Ed McMahon never made it to our door, not that Dad didn’t try. After Dad retired, he filled out every Publishers Clearinghouse sweepstakes form that arrived in his mailbox. He attached the correct stickers, took a nickel to the scratch cards, enclosed the special envelope and sent his chances off in the mail. Dreaming of winning the sweepstakes was worth the price of a stamp. 

I had my own apartment after returning from college, but some of my mail would still end up at Mom and Dad’s. Dad called as he filled them out for me.

“Do you want $5 million all at once or $5,000 a month forever?” he would ask.

I usually chose the monthly payments. I loved joining Dad for the moments of “maybe it will happen to us” optimism. He also asked if I wanted a car or the cash for the early bird bonus prize. I always picked the cash.

We never won the sweepstakes, or a split-the-pot or a raffle.  Well, I take that back. I won a classical guitar from the Anchorage Youth Symphony raffle back in the 70’s and Dad won a sailboat – but that is for another column. 

My first win happened when I was 16. I kissed a DJ over the phone. 

Trying to be the “ninth” caller using our rotary phone was near impossible as more people switched to the newer touchtone phones, but I could talk my way into prizes. 

I convinced the DJ that my kiss was the most unique kiss compared to the others.  Granted, this was all on the phone and over the airwaves. I never met the DJ, nor he me. But anyone who was listening that afternoon heard a long smooch with a double pop at the end. Hey, it was all strategy. To win, I must be memorable. 

In this contest I won a floral bouquet from a local shop. The flowers, a medium-sized arrangement, were in plain sight on the stereo console when Mom and Dad came home from work.

“Where did you get the flowers?” Mom asked.

“I won them.”

“How?”

Short pause.

“I kissed a DJ over the phone.”

Mom and Dad  stopped taking off their jackets. I had ther  attention, although it was obvious they weren’t as excited as I was. 

“He said my kiss was the best. He said it was  double-barreled,” I boasted.

Long pause. 

“You’re kidding,” Mom broke the silence.

Dad looked down at the floor.

“I didn’t really kiss him.  It was over the phone.”  

“Did you tell him your name on the air?” 

“Yes.”

Very long pause.

Dad had this handled.  “Stay there,” he said. 

He left the room and returned with his Argus camera.  I posed with my flowers for several minutes as he got everything in focus. 

Mom wasn’t mad.  She recognized something.

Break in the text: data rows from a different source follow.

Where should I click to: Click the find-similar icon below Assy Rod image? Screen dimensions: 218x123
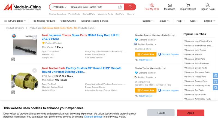point(13,59)
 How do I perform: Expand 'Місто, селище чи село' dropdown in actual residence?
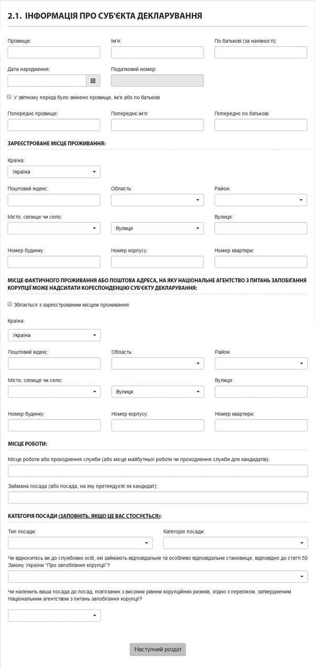54,392
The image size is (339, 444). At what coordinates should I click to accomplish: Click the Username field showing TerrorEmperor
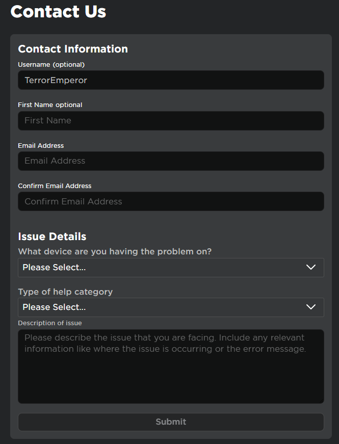point(171,80)
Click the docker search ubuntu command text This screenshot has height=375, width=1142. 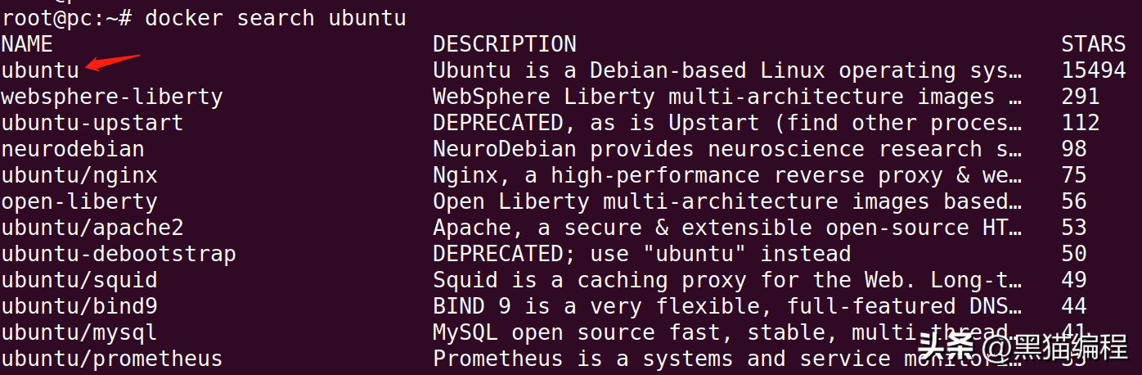click(275, 18)
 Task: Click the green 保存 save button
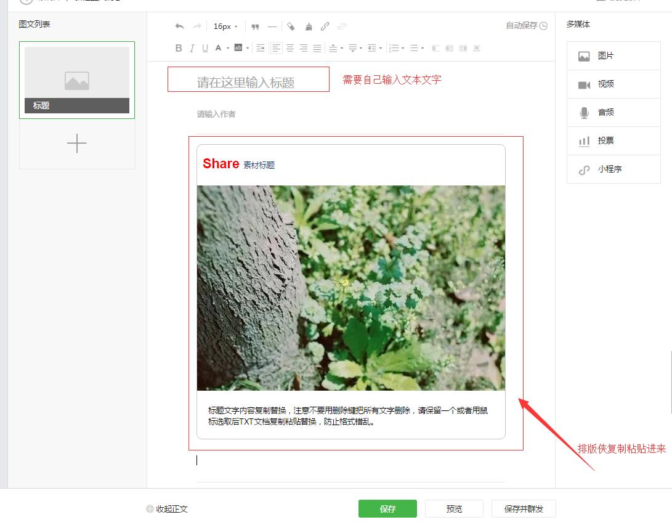click(387, 508)
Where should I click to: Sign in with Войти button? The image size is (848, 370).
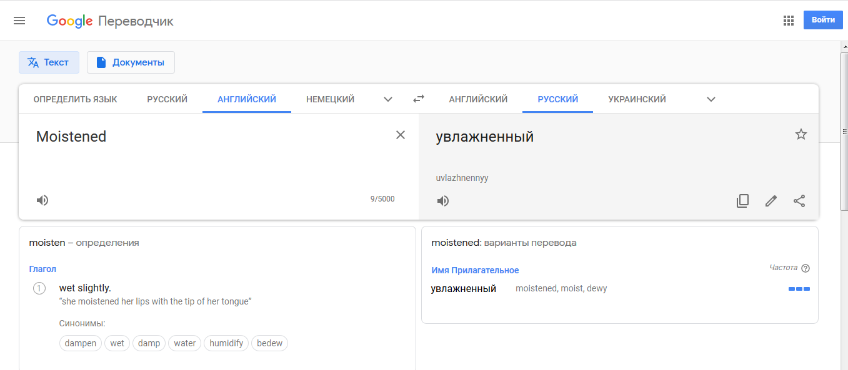[823, 20]
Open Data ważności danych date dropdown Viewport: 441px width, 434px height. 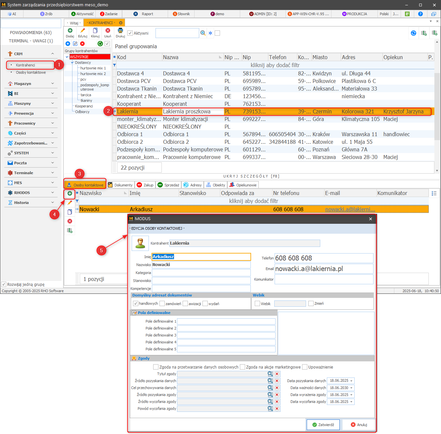(351, 388)
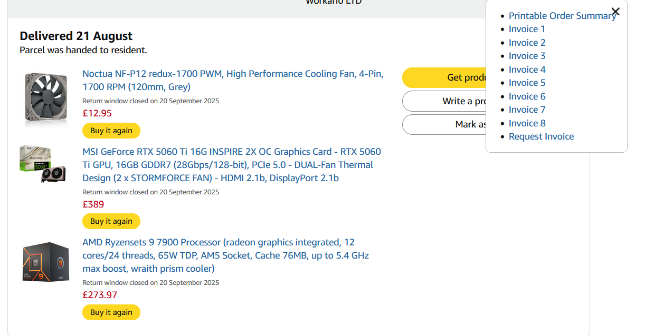This screenshot has width=655, height=336.
Task: Open the MSI graphics card product image
Action: [x=43, y=164]
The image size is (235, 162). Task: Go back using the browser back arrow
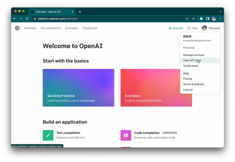point(15,18)
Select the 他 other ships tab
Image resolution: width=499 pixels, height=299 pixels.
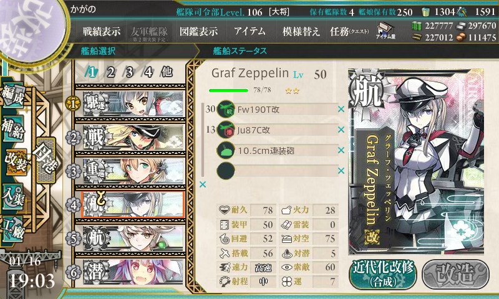pyautogui.click(x=167, y=72)
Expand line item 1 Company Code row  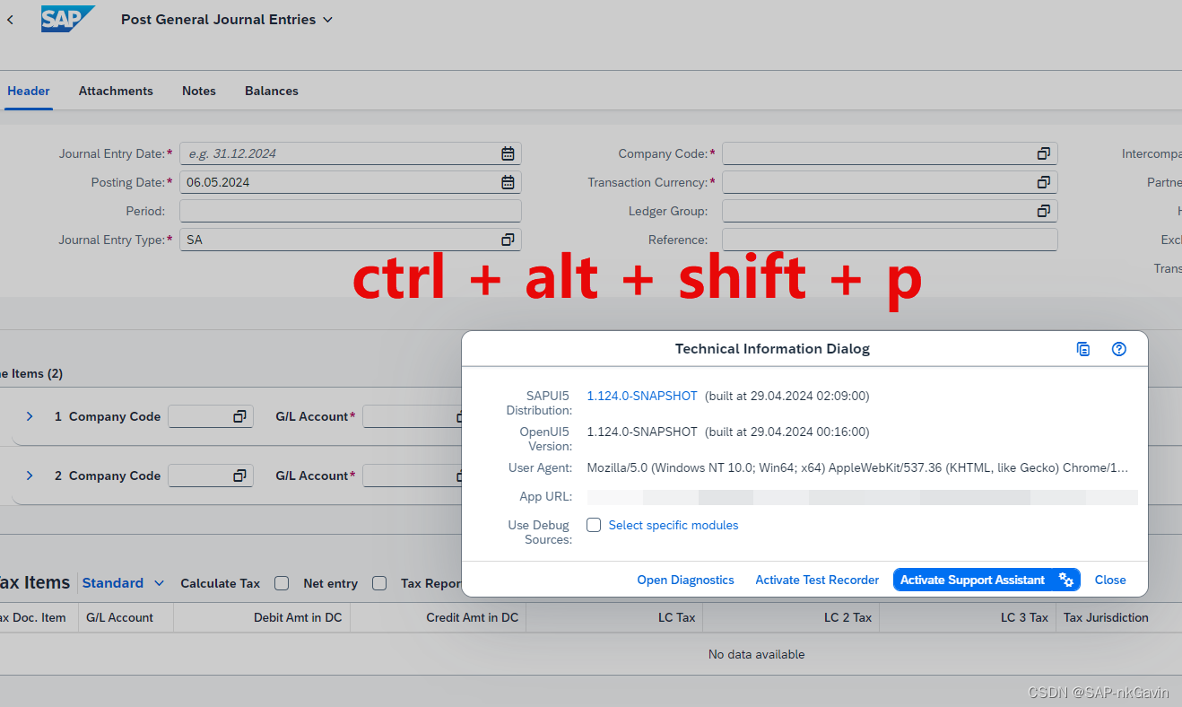click(x=29, y=416)
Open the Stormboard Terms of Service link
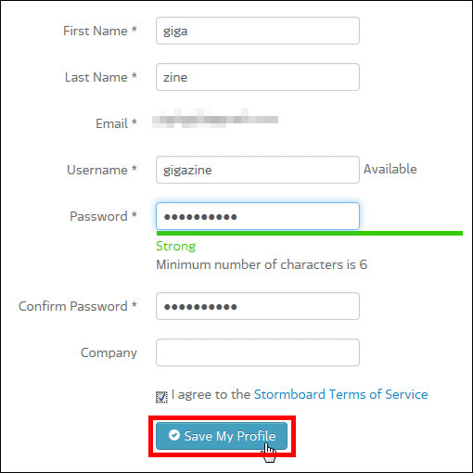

“She’s your daughter, “ she said to Dad.

Dad and I shared a smile. He had done worse for less. I didn’t know it then, but I later learned that Dad had won a pocketful of quarters when he was in high school because of a kiss. 

During a pep rally Dad saw a boy walk up to a girl, kiss her in front of everyone, then run back to the bleachers where his buddies threw bits of change to him – he had won a bet. Dad could do better, he told them. For two-bits each, he’d walk across the gym floor and kiss the English teacher.  

There was no quick peck on the cheek. No, Dad crossed the gym, took the teacher’s hand and swung her around in a dance move. He leaned her back in a dip and smacked one right on her lips in front of the entire school. 

Cheers and quarters. There were plenty of both. Dad was pretty popular for a few minutes. It didn’t last long. Within minutes he was sitting in the principal’s office listening to why what he did was so terrible. After that, he heard it all over again at the dinner table. His Dad, my grandfather, was the principal as well as the school superintendent. 

As punishment Dad went on an apology tour. He apologized to the teacher in front of the faculty, in front of the student body and in front of the school board. 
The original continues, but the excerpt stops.